Extracted records:

=-=-=

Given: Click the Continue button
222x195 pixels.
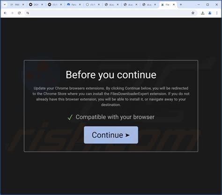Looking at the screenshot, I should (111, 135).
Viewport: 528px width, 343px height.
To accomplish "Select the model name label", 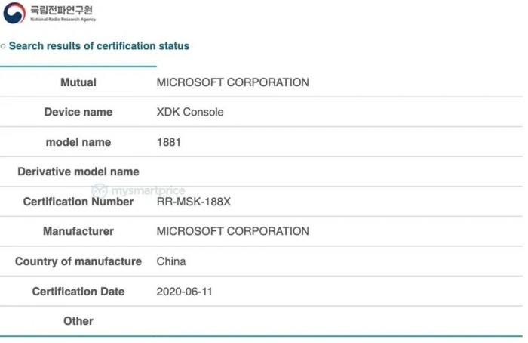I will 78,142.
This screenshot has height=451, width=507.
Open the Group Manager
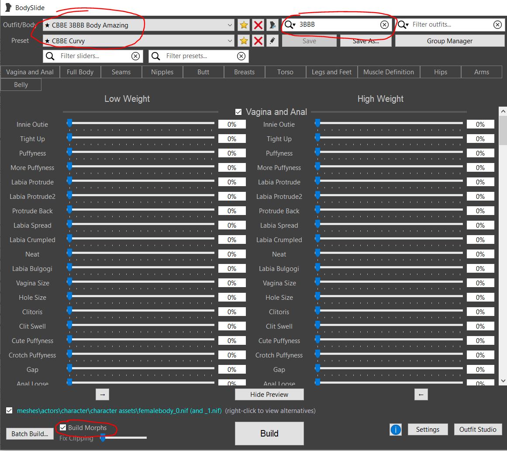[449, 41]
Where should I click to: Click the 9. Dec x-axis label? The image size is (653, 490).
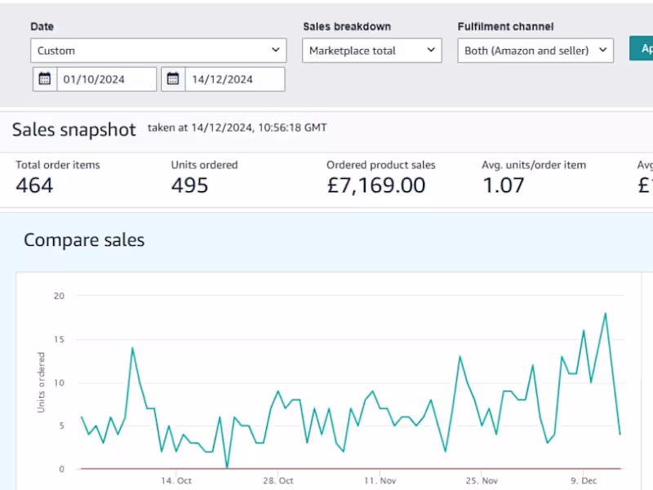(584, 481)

=-=-=

Exercise brief: Copy these rows word for word, starting at the line that contains "Where should I" and continuing through the last row. Leave the pictures out of your copy.

Result:
Where should I click to: Click the 9. Dec x-axis label? The image size is (653, 490).
(584, 481)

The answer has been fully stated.